No luzir de Cláudio Luiz Bueno De Godoy, o dispositivo, na verdade, redigido de forma mais genérica, pretende substituir as previsões do antigo art. 1.535, que constavam no CC/1916, do título destinado ao regramento geral da liquidação das obrigações. E o faz prevendo que, se indeterminada a extensão da obrigação, deva se dar sua prévia liquidação, nos termos contidos na lei processual, especificamente nos arts. 509 e seguintes do CPC/2015 (com redação dada pela Lei n. 11.232/2005). Isso, portanto, sempre que já não haja prévia determinação do quantum indenizatório pelas próprias partes, como se dá quando fixam cláusula penal compensatória – e aí com a ressalva que agora contém o CC 416, parágrafo único, parte final, a cujo comentário se remete o leitor -, ou quando a lei já não prefixe indenizações a forfait, presumindo o dano, como no caso da cobrança indevida de dívidas, e para quem aí entreveja um importe satisfativo e não uma verdadeira pena privada (ver comentários aos CC 939 a 941, supra). (Cláudio Luiz Bueno De Godoy, apud Código Civil Comentado: Doutrina e Jurisprudência: Lei n. 10.406, de 10.02.2002. Coord. Cezar Peluso – Vários autores. 4ª ed. rev. e atual., p. 954 - Barueri, SP: Manole, 2010. Acesso 29/04/2020. Revista e atualizada nesta data por VD).

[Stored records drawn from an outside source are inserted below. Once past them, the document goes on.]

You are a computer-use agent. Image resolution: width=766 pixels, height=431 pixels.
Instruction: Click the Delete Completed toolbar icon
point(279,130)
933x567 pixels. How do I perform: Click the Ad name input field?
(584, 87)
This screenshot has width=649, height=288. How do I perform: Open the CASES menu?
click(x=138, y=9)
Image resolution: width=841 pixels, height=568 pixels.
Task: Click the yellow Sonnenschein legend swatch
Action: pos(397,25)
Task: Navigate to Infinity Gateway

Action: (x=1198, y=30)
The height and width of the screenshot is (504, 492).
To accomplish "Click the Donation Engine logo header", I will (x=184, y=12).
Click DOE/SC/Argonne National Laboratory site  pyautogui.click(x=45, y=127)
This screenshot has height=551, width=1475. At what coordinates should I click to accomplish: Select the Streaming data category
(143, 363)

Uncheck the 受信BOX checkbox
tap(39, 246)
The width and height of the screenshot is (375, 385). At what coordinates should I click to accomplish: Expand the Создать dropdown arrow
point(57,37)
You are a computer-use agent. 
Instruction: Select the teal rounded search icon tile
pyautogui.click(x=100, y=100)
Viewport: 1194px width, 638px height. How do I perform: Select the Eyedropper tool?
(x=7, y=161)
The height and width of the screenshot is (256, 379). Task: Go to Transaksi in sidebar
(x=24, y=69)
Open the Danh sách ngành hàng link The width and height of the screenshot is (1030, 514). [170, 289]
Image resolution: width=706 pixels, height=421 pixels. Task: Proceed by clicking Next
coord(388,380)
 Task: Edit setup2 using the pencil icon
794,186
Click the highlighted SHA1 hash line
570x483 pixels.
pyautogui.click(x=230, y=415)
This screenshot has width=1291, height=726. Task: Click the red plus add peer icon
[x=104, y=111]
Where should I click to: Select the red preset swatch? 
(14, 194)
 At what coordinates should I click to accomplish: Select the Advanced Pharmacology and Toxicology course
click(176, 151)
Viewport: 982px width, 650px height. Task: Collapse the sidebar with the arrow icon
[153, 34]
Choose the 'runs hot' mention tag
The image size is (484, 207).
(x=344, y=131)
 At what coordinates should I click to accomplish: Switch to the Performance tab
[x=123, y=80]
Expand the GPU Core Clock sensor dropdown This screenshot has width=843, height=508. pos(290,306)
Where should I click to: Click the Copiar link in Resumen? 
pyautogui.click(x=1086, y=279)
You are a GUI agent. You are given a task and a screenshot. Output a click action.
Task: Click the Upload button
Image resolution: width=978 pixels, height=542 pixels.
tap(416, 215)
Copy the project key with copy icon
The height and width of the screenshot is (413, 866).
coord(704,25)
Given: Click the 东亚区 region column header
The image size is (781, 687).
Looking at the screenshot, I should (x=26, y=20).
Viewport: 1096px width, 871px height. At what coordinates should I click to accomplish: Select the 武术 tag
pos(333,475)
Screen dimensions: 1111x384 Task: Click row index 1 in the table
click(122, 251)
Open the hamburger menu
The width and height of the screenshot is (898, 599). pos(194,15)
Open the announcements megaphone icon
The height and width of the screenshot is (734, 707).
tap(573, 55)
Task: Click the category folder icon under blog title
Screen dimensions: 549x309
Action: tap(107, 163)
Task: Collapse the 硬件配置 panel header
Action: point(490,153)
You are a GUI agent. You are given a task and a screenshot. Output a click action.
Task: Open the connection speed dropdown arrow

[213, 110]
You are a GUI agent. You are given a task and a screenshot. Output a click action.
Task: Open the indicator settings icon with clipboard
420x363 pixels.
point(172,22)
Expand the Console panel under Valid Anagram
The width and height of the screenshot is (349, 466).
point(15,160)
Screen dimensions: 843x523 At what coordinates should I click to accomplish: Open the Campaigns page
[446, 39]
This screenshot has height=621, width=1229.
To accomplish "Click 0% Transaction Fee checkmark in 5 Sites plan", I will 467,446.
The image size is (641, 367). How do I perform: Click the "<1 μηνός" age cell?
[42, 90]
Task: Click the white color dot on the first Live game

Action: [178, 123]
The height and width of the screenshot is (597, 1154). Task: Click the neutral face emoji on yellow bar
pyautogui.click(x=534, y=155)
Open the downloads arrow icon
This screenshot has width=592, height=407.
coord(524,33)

Na balada da Ricardo Fiuza, Líquida é a obrigação certa quanto à sua existência e determinada quanto a seu objeto, de modo que, se tiver valor indeterminado, deverá ser apurada na conformidade da lei processual, que fixa as formas de liquidação da sentença ou da convenção entre as partes (este texto estava baseado no CPC/1973, arts. 475-A e ss, com correspondência no CPC/2015, CPC 509 e ss. Incluído pela Lei 11.232 de 22.12.2005. (Direito Civil - doutrina, Ricardo Fiuza – p. 489, apud Maria Helena Diniz Código Civil Comentado já impresso pdf 16ª ed., São Paulo, Saraiva, 2.012, pdf, Microsoft Word. Acesso em 29/04/2020, corrigido e aplicadas as devidas atualizações VD).

Lecionando Luís Paulo Cotrim Guimarães e Samuel Mezzalira, a extensão da obrigação pode ser estipulada contratualmente, por meio de valor indicado em cláusula penal ilustrativamente, ou ainda na lei, tal qual se dá, por exemplo, nas hipóteses de cobrança indevida de dívida (CC 939 e 940).

Nas hipóteses em que nem o contrato nem a lei estipularem o quantum deverá ser pago a título de indenização, o importe deverá ser apurado ou durante a fase de instrução processual ou na fase de liquidação de sentença (este texto estava baseado no CPC/1973, arts. 475-A e ss, Revogados, com correspondência no CPC/2015, arts. 509 e ss. Incluído pela Lei 11.232 de 22.12.2005, nota VD).